Development of Timed Release Vaginal Mucosal Cloprostenol for Farrowing Management in Sows.

Abstract

Background/Objectives: Controlling the timing of farrowing to occur during working hours presents an opportunity to improve supervision and reduce piglet neonatal mortality. However, the use of non-therapeutic injectable drugs is often limited in commercial swine production. This study aimed to develop a cloprostenol vaginal mucosal delivery system for induction of farrowing. To achieve this, two vaginal tablets containing cloprostenol were formulated for simultaneous insertion: an immediate-release (IR) tablet and a delayed release (DR) tablet, the latter designed for a 6 h delay before release. Methods: In vitro release studies demonstrated that the IR tablet released 100% of the drug within 5 min, while the DR tablet, initiated release after four hours and achieved approximately 80% release at six hours, aligning with the targeted release profile.

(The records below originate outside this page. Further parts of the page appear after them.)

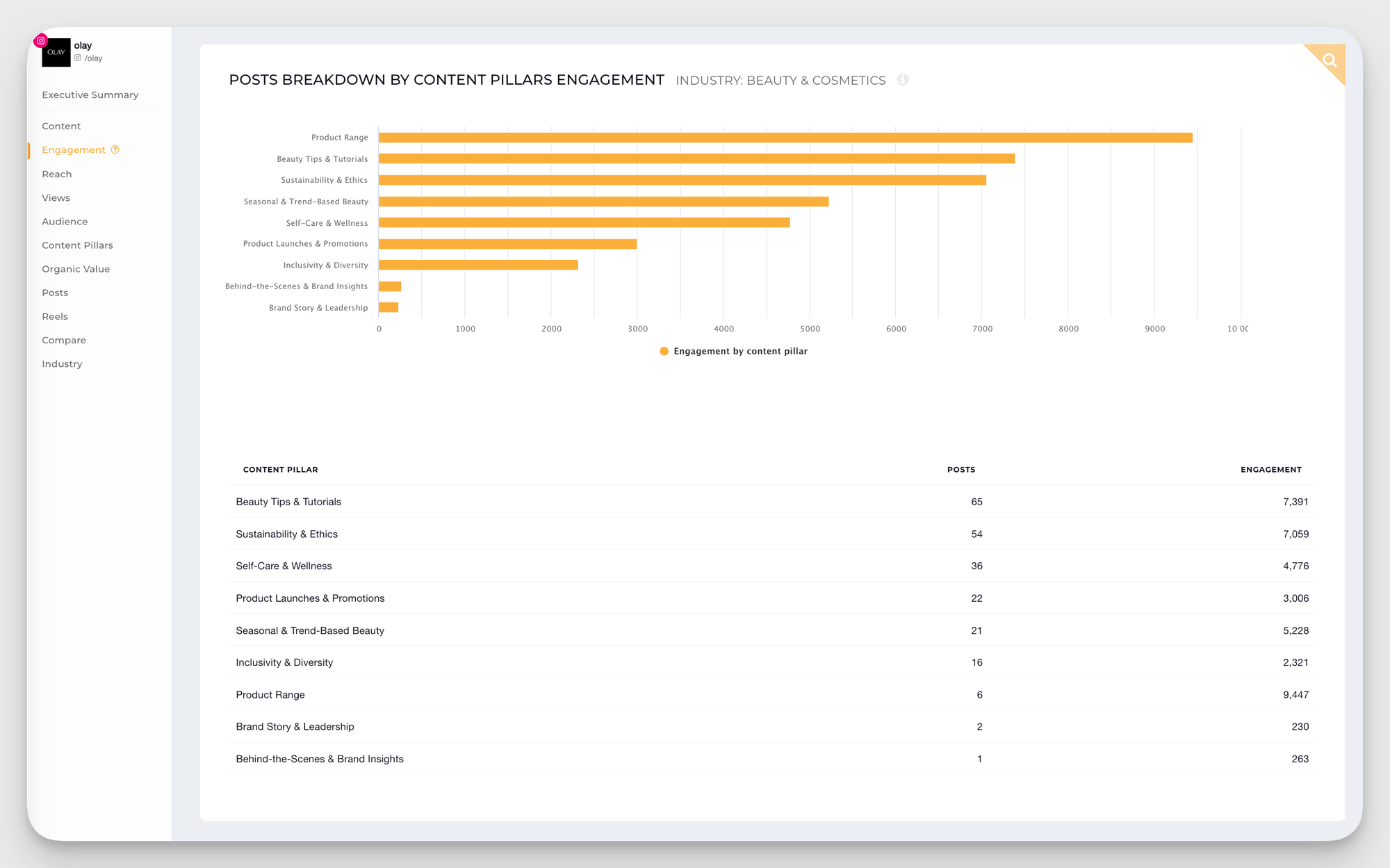1390x868 pixels.
Task: Sort table by ENGAGEMENT column header
Action: click(1270, 470)
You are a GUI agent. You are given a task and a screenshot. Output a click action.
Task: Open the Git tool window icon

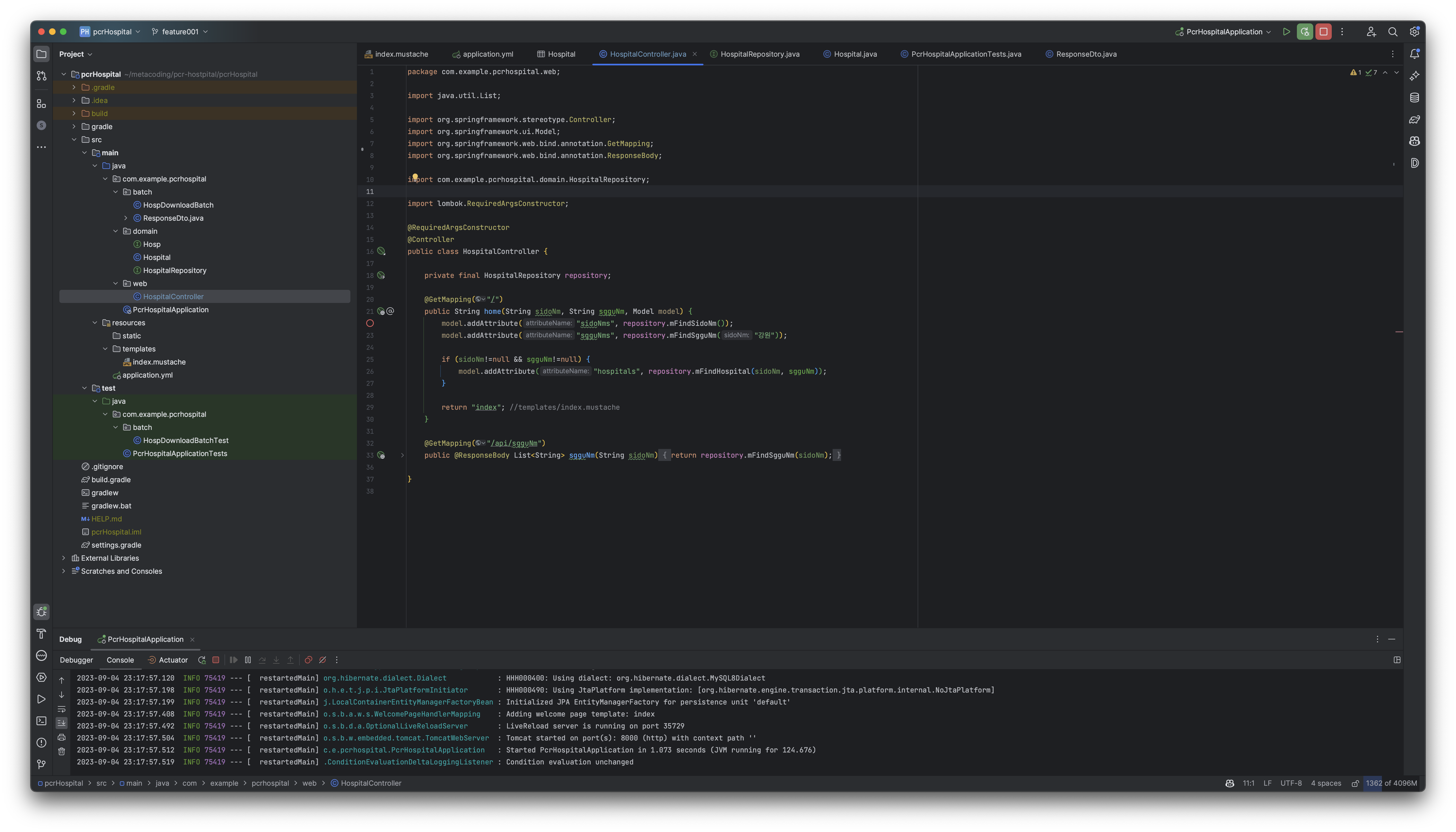click(41, 764)
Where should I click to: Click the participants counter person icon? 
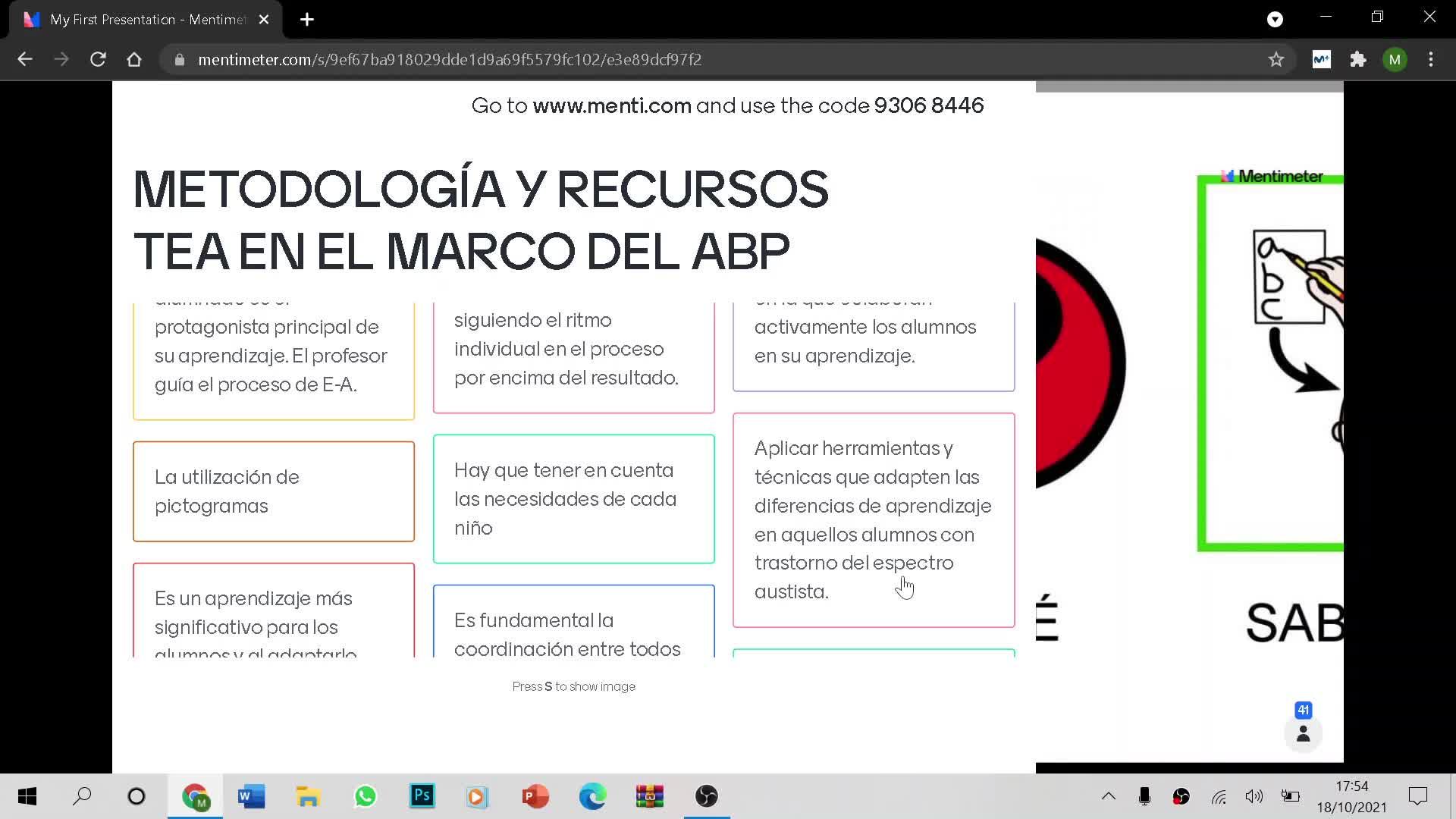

To evaluate the efficacy of the optimized formulations, an in vivo study was conducted using 121 mixed parity Landrace × Large White sows that were assigned to one of four treatments, control (n = 23) received no treatment; IM (n = 26) received 185 µg of cloprostenol via intramuscular injection; IR (n = 36) received a 100 µg IR tablet by vaginal deposition; and IR + DR (n = 36) received both IR and DR tablets by vaginal deposition, to simulate split-dose delivery. Results: Control sows experienced longer (P < 0.001) intervals to farrowing compared to those receiving cloprostenol treatments. Additionally, differences (P < 0.05) were observed in interval from treatment to farrowing time among the treatments, with the interval for IM sows being shorter than for IR (P < 0.001) and IR + DR (P = 0.001) sows. Conclusions: These findings confirm that the vaginal route offers an alternative, non-invasive, method for farrowing induction in sows, facilitating farrowing supervision during working hours and potentially reducing piglet mortality.